俺が自分の神与能力の大半を失うことを代償にして、リリスをこの世界に連れ出した場所でもある。
「お願いします、リリス。きっと、それも必要なことだと思いますから」
「うん、分かってる。それじゃ、行って来るね」
「行ってらっしゃい、リリス。またあとで」
安心するようにリリスは笑顔を浮かべ小さく手を振ると、次の瞬間、この世界から完全に消失した。

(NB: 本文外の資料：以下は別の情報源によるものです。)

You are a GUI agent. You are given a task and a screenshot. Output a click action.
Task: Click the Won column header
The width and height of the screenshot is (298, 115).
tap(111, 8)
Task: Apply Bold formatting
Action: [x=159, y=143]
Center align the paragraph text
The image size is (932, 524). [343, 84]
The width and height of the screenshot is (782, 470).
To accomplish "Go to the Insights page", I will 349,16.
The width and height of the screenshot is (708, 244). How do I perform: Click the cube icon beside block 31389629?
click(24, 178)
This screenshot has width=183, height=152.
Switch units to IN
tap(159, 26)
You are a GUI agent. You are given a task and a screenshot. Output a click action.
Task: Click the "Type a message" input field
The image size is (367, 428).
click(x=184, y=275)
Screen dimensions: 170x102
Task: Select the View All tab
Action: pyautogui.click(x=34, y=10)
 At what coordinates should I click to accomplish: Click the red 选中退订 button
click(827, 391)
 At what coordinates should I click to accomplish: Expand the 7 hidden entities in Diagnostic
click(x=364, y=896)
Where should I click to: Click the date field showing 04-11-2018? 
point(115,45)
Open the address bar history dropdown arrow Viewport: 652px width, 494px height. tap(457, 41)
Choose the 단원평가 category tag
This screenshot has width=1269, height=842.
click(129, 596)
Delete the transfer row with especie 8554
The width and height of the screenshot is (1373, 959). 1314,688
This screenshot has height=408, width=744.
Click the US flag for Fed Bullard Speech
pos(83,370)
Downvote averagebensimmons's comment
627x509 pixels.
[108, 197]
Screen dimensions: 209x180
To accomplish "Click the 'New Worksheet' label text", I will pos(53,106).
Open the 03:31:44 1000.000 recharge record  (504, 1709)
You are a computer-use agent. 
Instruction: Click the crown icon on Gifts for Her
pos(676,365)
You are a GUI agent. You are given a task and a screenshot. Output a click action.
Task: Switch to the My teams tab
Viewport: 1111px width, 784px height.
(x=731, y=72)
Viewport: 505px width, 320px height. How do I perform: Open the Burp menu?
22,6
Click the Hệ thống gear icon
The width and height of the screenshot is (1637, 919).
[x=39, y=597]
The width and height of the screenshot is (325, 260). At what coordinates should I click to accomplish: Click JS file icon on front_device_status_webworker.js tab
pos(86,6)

神座に転移し、名残のように残るリリスの気配に、俺はほんの少しだけ浸ると、
「さて、頑張りますか」
俺は俺のするべき事を成すために、身だしなみを整える。準備を整えた所で、
「陽色さん、そろそろ良いですか?」
執務室のドアをノックして、俺の秘書をやってくれている、菊野さんが呼び掛けてくれる。
「ええ。もう準備は出来てます。行くとしましょう」
俺は菊野さんの呼び掛けに応え、転生者の調整役としての意識に切り替えると、皆に会うために部屋を後にした。